425.107 Unconscionability.
(1) With respect to a consumer credit transaction, if the court as a matter of law finds that any aspect of the transaction, any conduct directed against the customer by a party to the transaction, or any result of the transaction is unconscionable, the court shall, in addition to the remedy and penalty authorized in sub. (5), either refuse to enforce the transaction against the customer, or so limit the application of any unconscionable aspect or conduct to avoid any unconscionable result.
(2) Specific practices forbidden by the administrator in rules promulgated pursuant to s. 426.108 shall be presumed to be unconscionable.
(3) Without limiting the scope of sub. (1), the court may consider, among other things, the following as pertinent to the issue of unconscionability:
(a) That the practice unfairly takes advantage of the lack of knowledge, ability, experience or capacity of customers;
(b) That those engaging in the practice know of the inability of customers to receive benefits properly anticipated from the goods or services involved;
(c) That there exists a gross disparity between the price of goods or services and their value as measured by the price at which similar goods or services are readily obtainable by other customers, or by other tests of true value;
(d) That the practice may enable merchants to take advantage of the inability of customers reasonably to protect their interests by reason of physical or mental infirmities, illiteracy or inability to understand the language of the agreement, ignorance or lack of education or similar factors;
(e) That the terms of the transaction require customers to waive legal rights;
(f) That the terms of the transaction require customers to unreasonably jeopardize money or property beyond the money or property immediately at issue in the transaction;
(g) That the natural effect of the practice would reasonably cause or aid in causing customers to misunderstand the true nature of the transaction or their rights and duties thereunder;
(h) That the writing purporting to evidence the obligation of the customer in the transaction contains terms or provisions or authorizes practices prohibited by law; and
(i) Definitions of unconscionability in statutes, regulations, rulings and decisions of legislative, administrative or judicial bodies.
(4) Any charge or practice expressly permitted by chs. 421 to 427 and 429 is not in itself unconscionable but even though a practice or charge is authorized by chs. 421 to 427 and 429, the totality of a creditor's conduct may show that such practice or charge is part of an unconscionable course of conduct.
(5) In addition to the protections afforded in sub. (1), the customer shall be entitled upon a finding of unconscionability to recover from the creditor or the person responsible for the unconscionable conduct a remedy and penalty in accordance with s. 425.303.

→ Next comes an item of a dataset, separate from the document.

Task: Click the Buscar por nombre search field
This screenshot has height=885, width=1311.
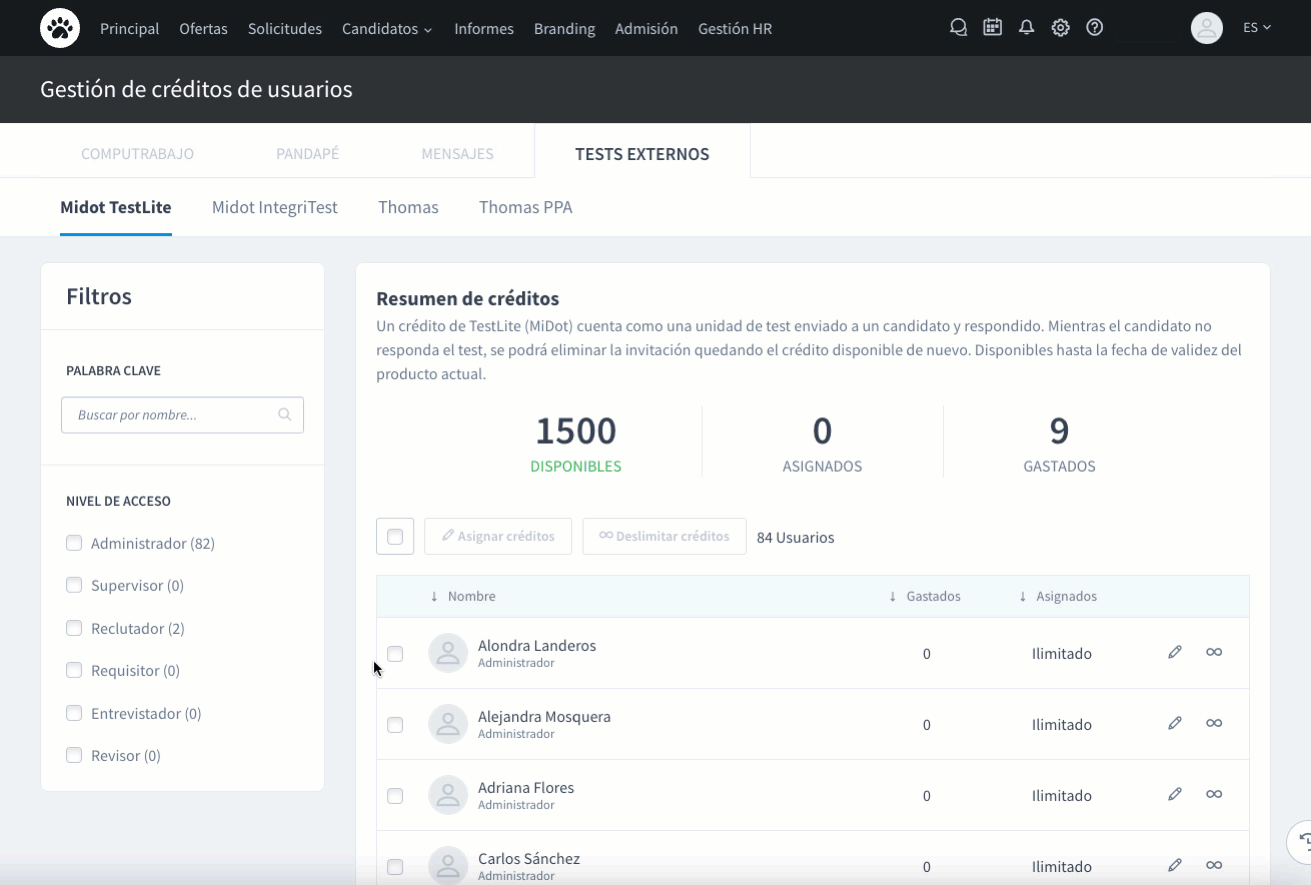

History: 1971 c. 239; 1979 c. 89; 1995 a. 329.
When a lender was promptly informed that a borrower had a valid disability insurance claim that would cover payments, it was an unconscionable practice to include an unpaid monthly charge that would be covered by the disability insurance in computing the unpaid balance for purposes of establishing default. Bank One Milwaukee, N.A. v. Harris, 209 Wis. 2d 412, 563 N.W.2d 543 (Ct. App. 1997), 96-0903.
This section provides a defense to an action brought by a creditor and does not constitute an affirmative claim for relief. Gable v. Universal Acceptance Corp. (WI), 338 F. Supp. 3d 943 (2018).